== RECORDS TO USE
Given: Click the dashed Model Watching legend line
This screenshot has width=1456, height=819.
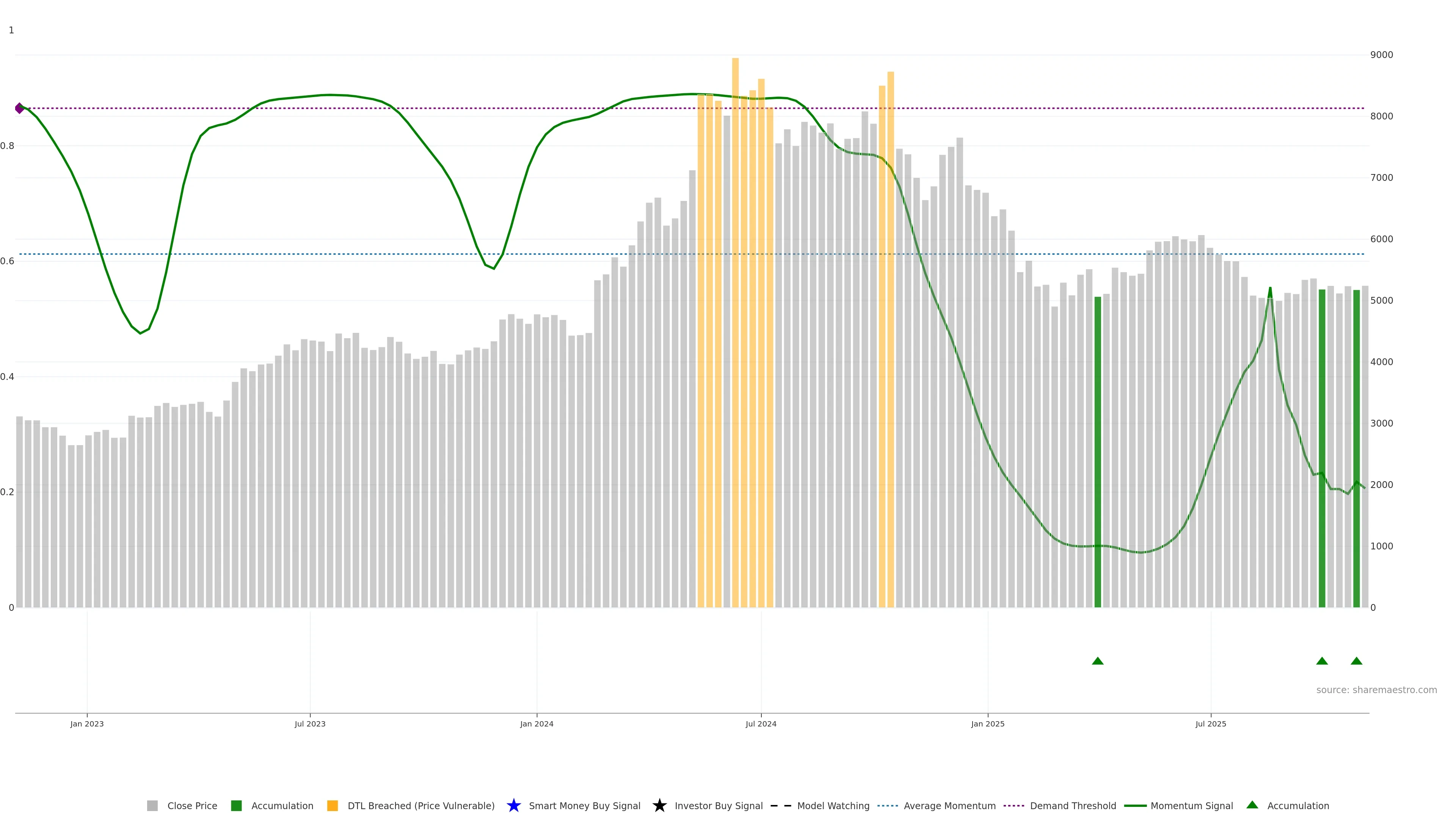Looking at the screenshot, I should tap(781, 806).
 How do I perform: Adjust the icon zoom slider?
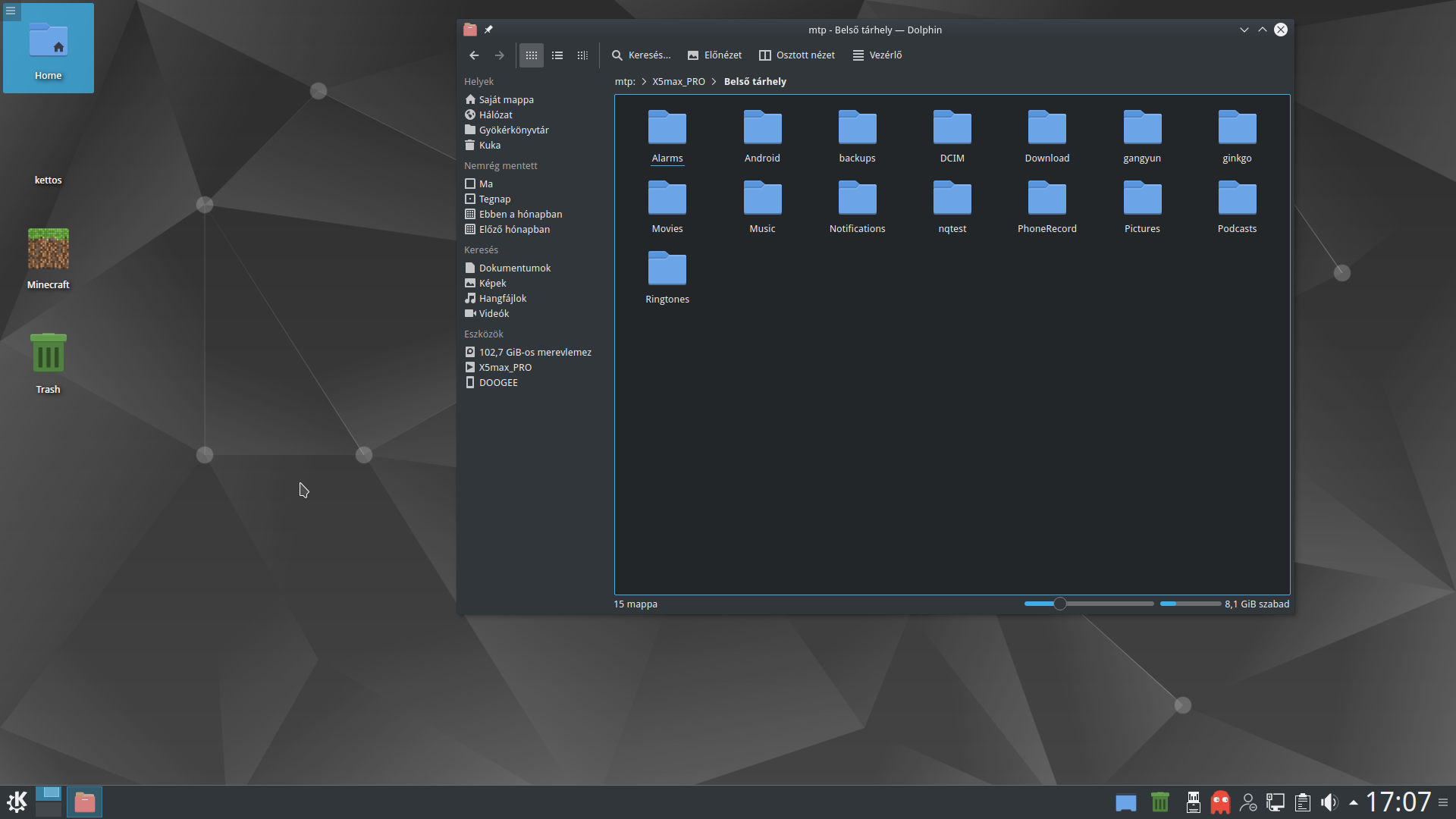[1060, 604]
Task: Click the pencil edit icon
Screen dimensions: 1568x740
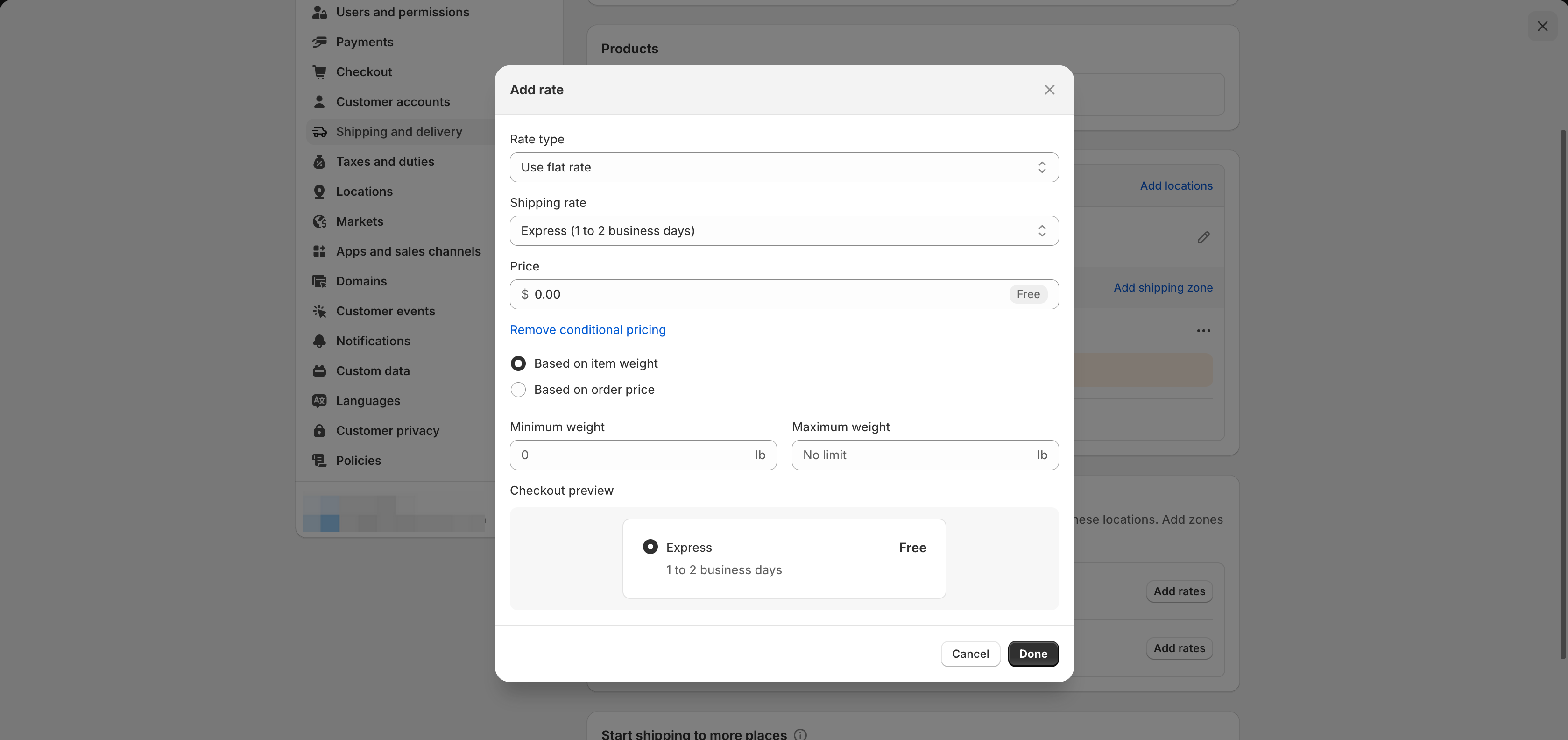Action: coord(1203,237)
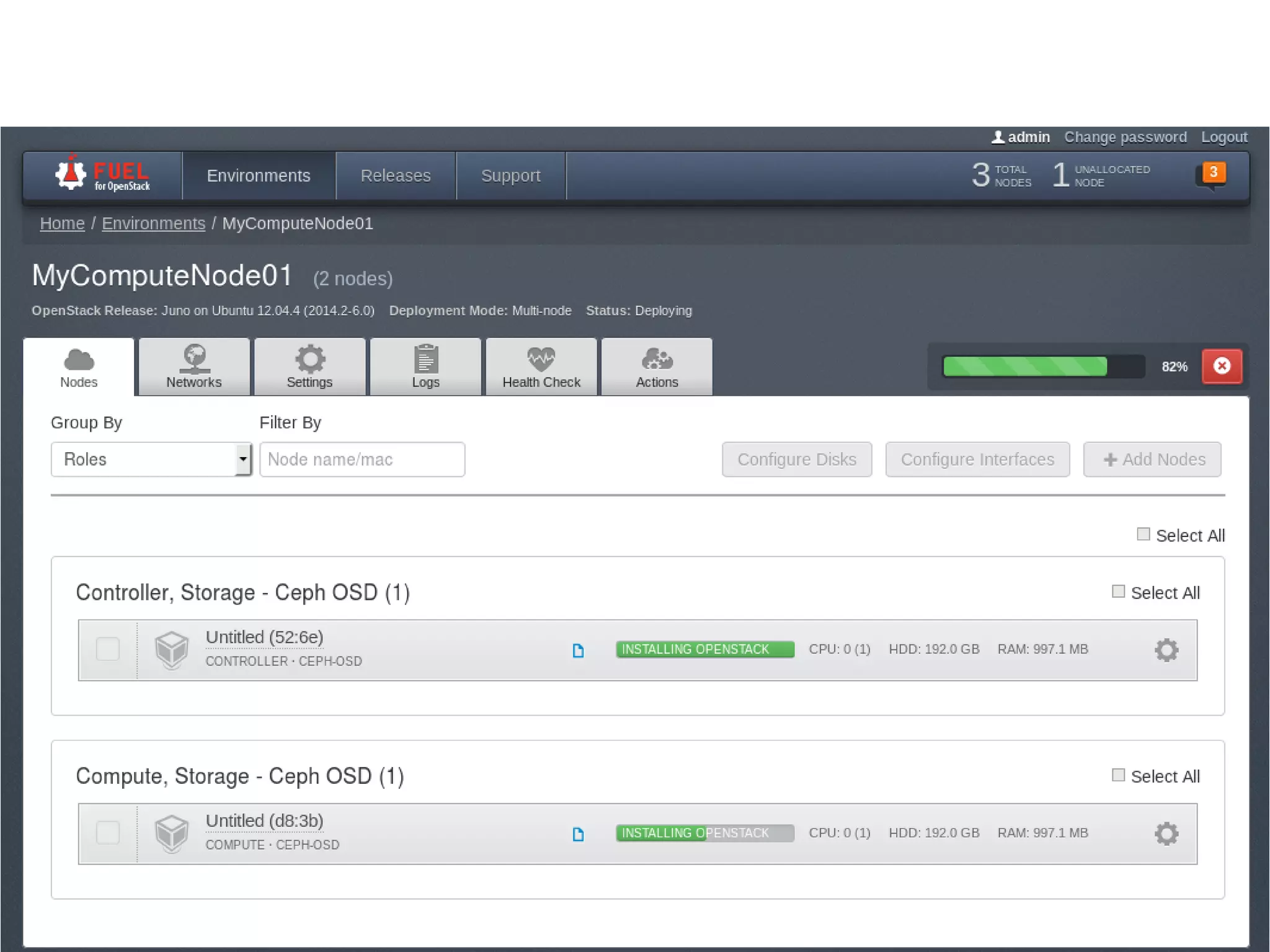Screen dimensions: 1270x952
Task: Switch to the Networks tab
Action: 193,367
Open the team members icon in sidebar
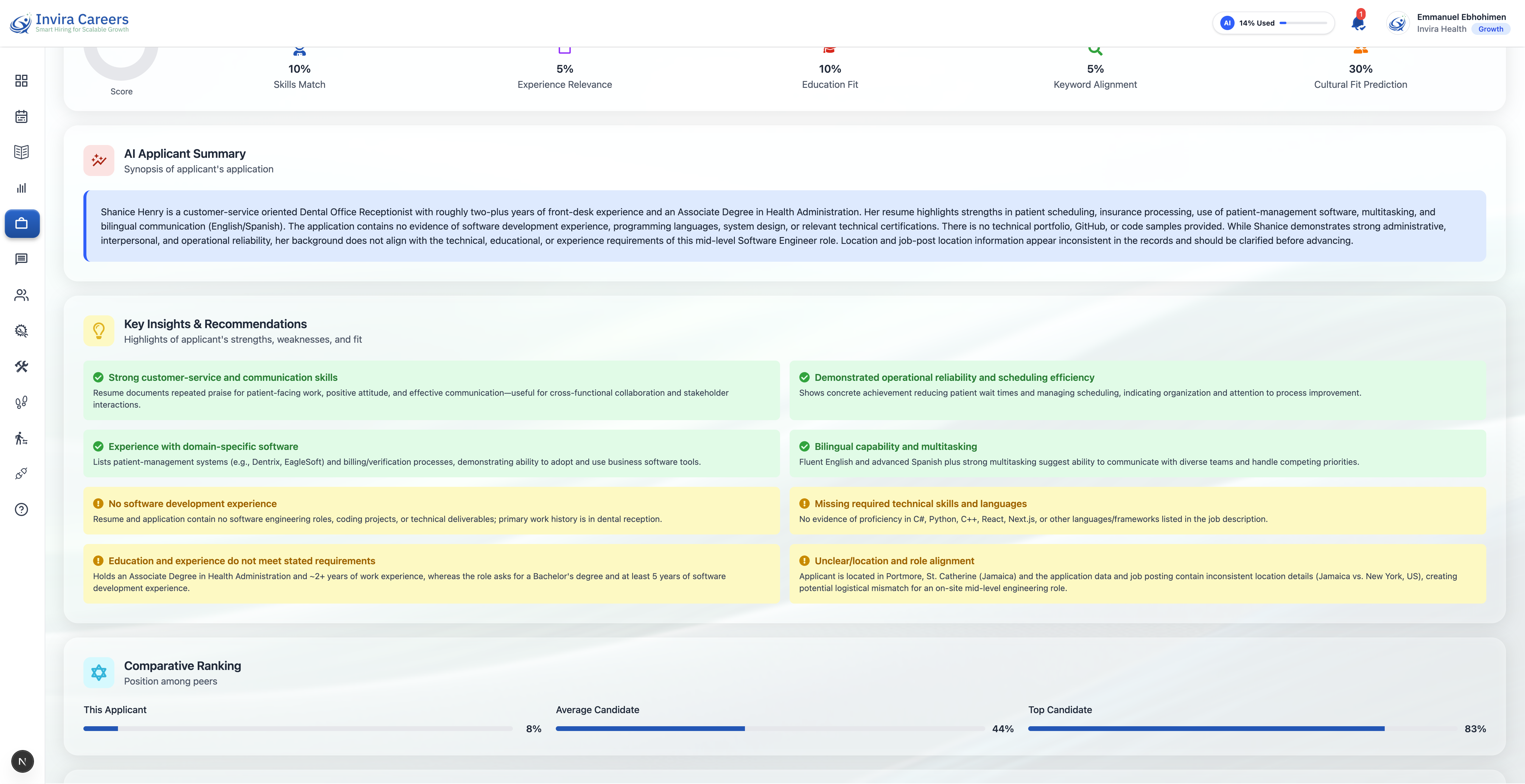This screenshot has height=784, width=1525. (x=22, y=295)
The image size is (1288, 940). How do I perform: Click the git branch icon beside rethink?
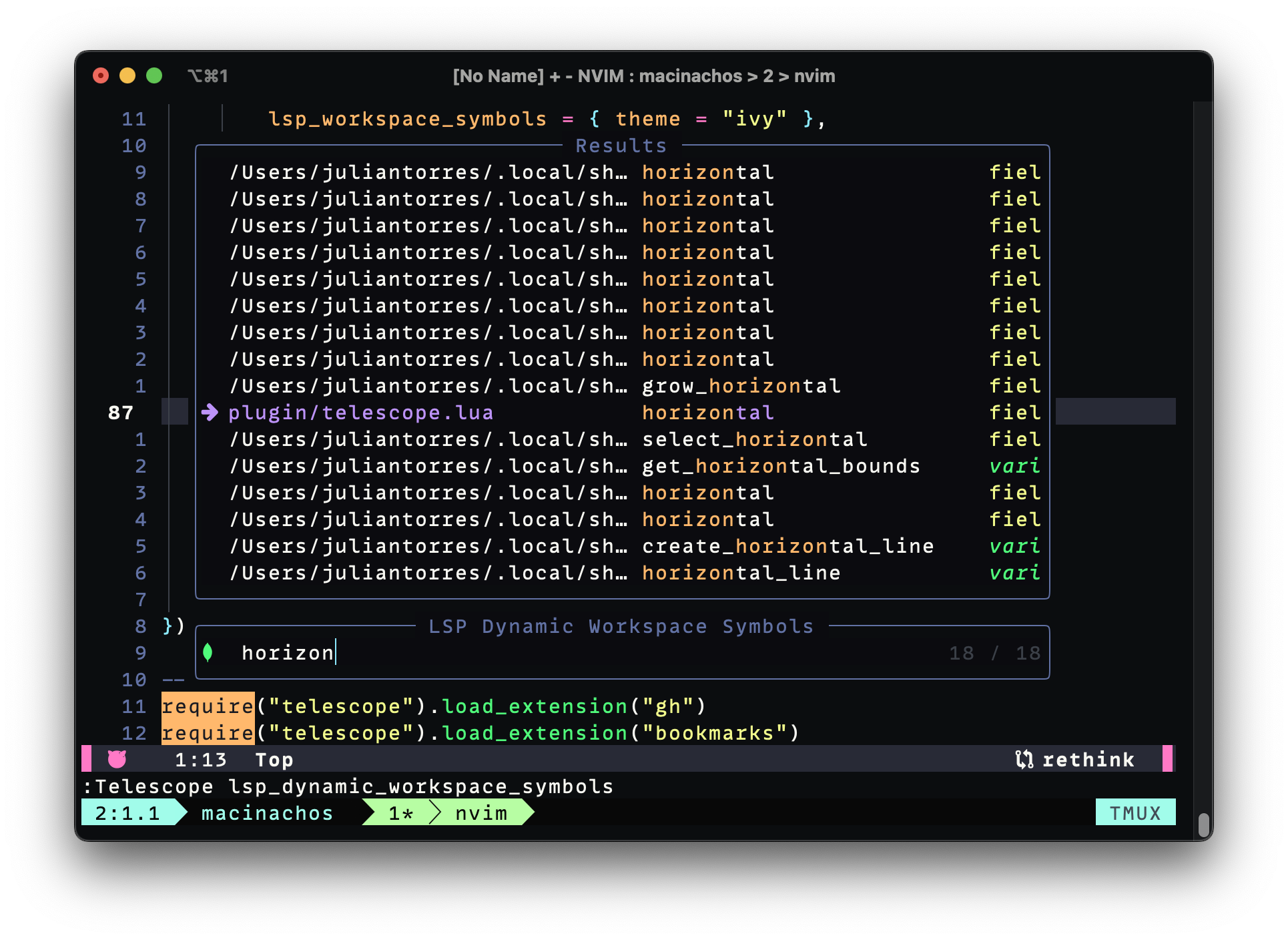click(1024, 759)
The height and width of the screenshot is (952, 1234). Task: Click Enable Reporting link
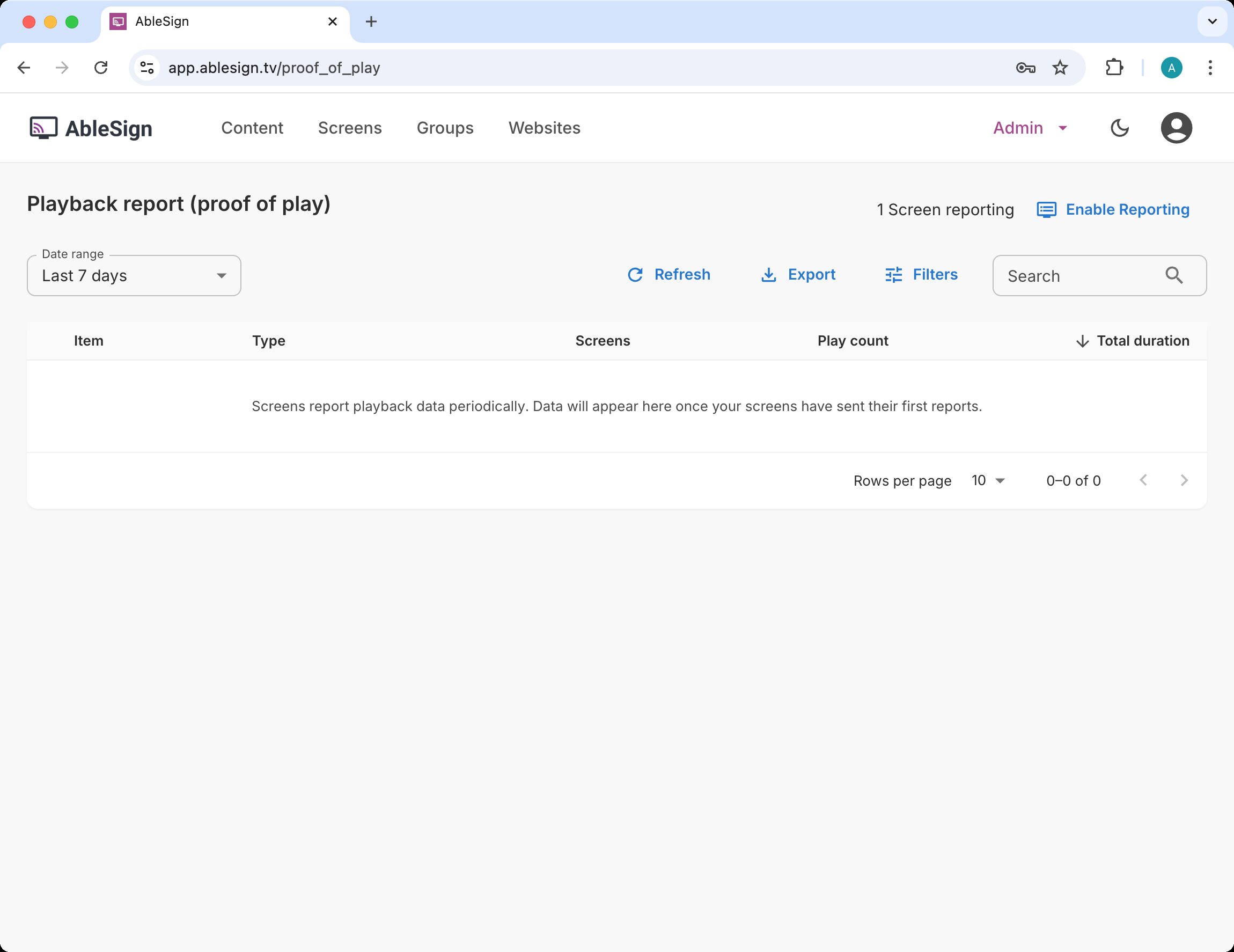coord(1113,210)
====
EXERCISE GOAL: Quote, without alteration, the lines running from the line containing "The image size" to the last line of the entries, and include no pictures.

ANSWER FOR THE TASK:
The image size is (1288, 940). How do I perform: Click the git branch icon beside rethink?
click(1024, 759)
The height and width of the screenshot is (952, 1234). Task: Click Enable Reporting link
coord(1113,210)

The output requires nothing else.